Nenhuma sociedade se torna justa enquanto seus homens permanecem calados.
O apelo do ministro Luiz Edson Fachin ecoa como um grito que atravessa séculos de violência normalizada: que o silêncio seja substituído pela denúncia. Mas esse pedido é muito maior do que uma frase judicial; é uma convocação moral. Uma convocação dirigida, sobretudo, aos homens que não se reconhecem como machistas, mas que também não se movimentam para enfrentar a cultura que mata mulheres todos os dias.

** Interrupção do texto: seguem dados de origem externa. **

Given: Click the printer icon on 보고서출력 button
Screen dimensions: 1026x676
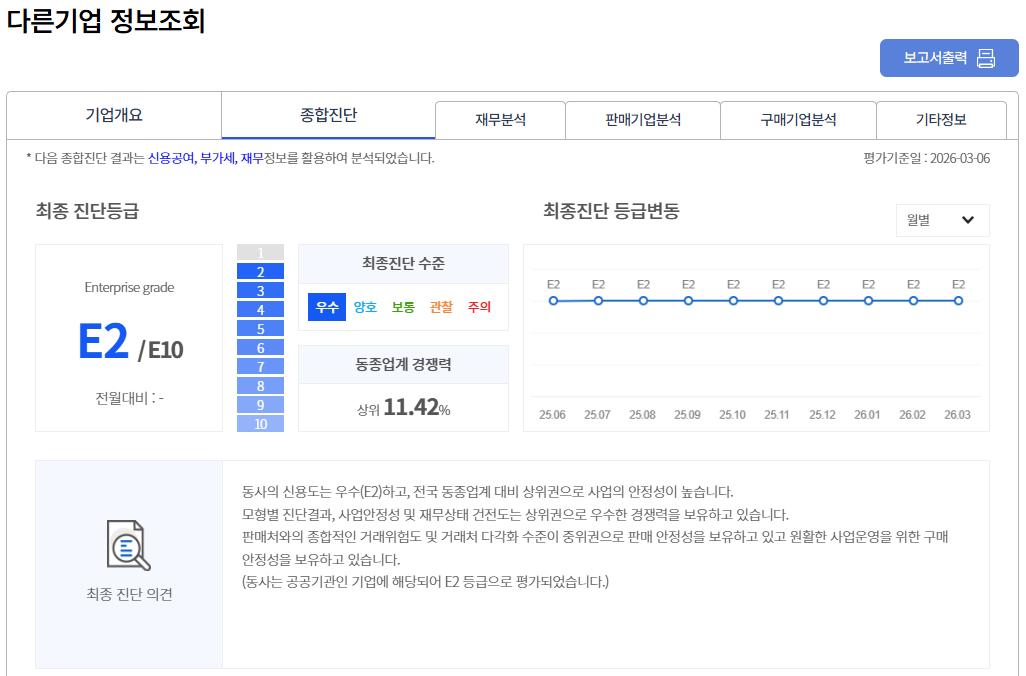Looking at the screenshot, I should click(985, 58).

O feminicídio não é um acidente, nem um desvio individual. É o resultado de um sistema inteiro que educa homens para o domínio e mulheres para a sobrevivência. Um sistema que naturaliza a humilhação, a posse, o controle, o ciúme, a agressão, e que transforma a violência doméstica em mais um item do cotidiano. Enquanto isso, estatísticas seguem crescendo como se fossem fenômenos climáticos inevitáveis — quando, na verdade, são escolhas coletivas, silenciosamente produzidas pela omissão.
A ausência masculina nesse debate não é neutra. É parte do problema. Porque ficar quieto quando outras mulheres são espancadas, ameaçadas, perseguidas, silenciadas ou mortas equivale a dizer, ainda que sem palavras: “Isso não tem nada a ver comigo.” Tem, sim. Todos os homens estão socializados dentro do mesmo caldo cultural que autoriza o desrespeito, que ensina que “homem de verdade não leva desaforo”, que reforça a ideia de que o corpo e a vida das mulheres são objetos passíveis de tutela. Muitos não praticam violência, mas vivem em um ambiente que normaliza piadas, reduz vozes, infantiliza emoções e constrói rivalidades. E, quando não enfrentam esse sistema, sustentam-no com a própria inércia.
Dizer “eu não sou assim” nunca foi suficiente. O mundo está cheio de homens que não se consideram machistas, mas não movem um dedo para desconstruir o machismo que os beneficia. É preciso mais do que distância moral: é preciso responsabilidade ativa. Porque todo feminicida já foi, um dia, um homem comum. Um menino educado por frases corriqueiras, criado em casas onde o grito do pai valia mais do que a opinião da mãe, incentivado a acreditar que “ciúme é cuidado” e que “mulher que se dá ao respeito não passa por isso”. A violência fatal começa nos detalhes — nas pequenas permissões, nas risadas cúmplices, no “não vou me meter”, no “isso é problema do casal”.
Por isso, o apelo de Fachin não é apenas sobre denunciar crimes consumados; é sobre mudar a cultura que os produz. É sobre romper o pacto masculino que sustenta essa estrutura. É sobre fazer dos homens aliados — não espectadores. Homens que denunciam, que acolhem, que intervêm, que educam outros homens, que questionam seus próprios padrões, que entendem que masculinidade não é sinônimo de superioridade, mas de responsabilidade afetiva e social.
Não haverá país seguro para mulheres enquanto os homens não ocuparem as ruas, as conversas, as escolas, as redes e as instituições para dizer, publicamente: “Eu sou contra a violência. Eu não tolero. Eu não aceito. Eu não serei cúmplice.” A luta não pode continuar sendo apenas das mulheres, porque elas estão sendo mortas dentro de casa, no trabalho, nas ruas, pelos mesmos homens que cresceram ouvindo que feminismo era exagero.
Se a sociedade quer que o silêncio seja substituído pela denúncia, precisa também substituir a indiferença pelo compromisso. O medo pela coragem. A passividade pela ação. Porque cada mulher assassinada é, antes de tudo, um fracasso coletivo. É a marca de um país que insiste em ignorar que violência de gênero não é destino, é projeto — e que só se desmonta com enfrentamento.
Chegou a hora de os homens decentes serem mais barulhentos do que os violentos. Que ocupem a linha de frente. Que digam aos filhos outra coisa. Que parem os amigos. Que interrompam a roda de piadas. Que se levantem quando presenciarem abuso. Que denunciem. Que protejam. Que se eduquem. Que se responsabilizem.
A mudança que o Brasil precisa não virá apenas das leis, nem apenas das mulheres. Passa pelos homens que finalmente decidem que ficar calado não é mais uma opção, porque, diante da violência, silêncio é sempre cumplicidade — e ação é sempre escolha.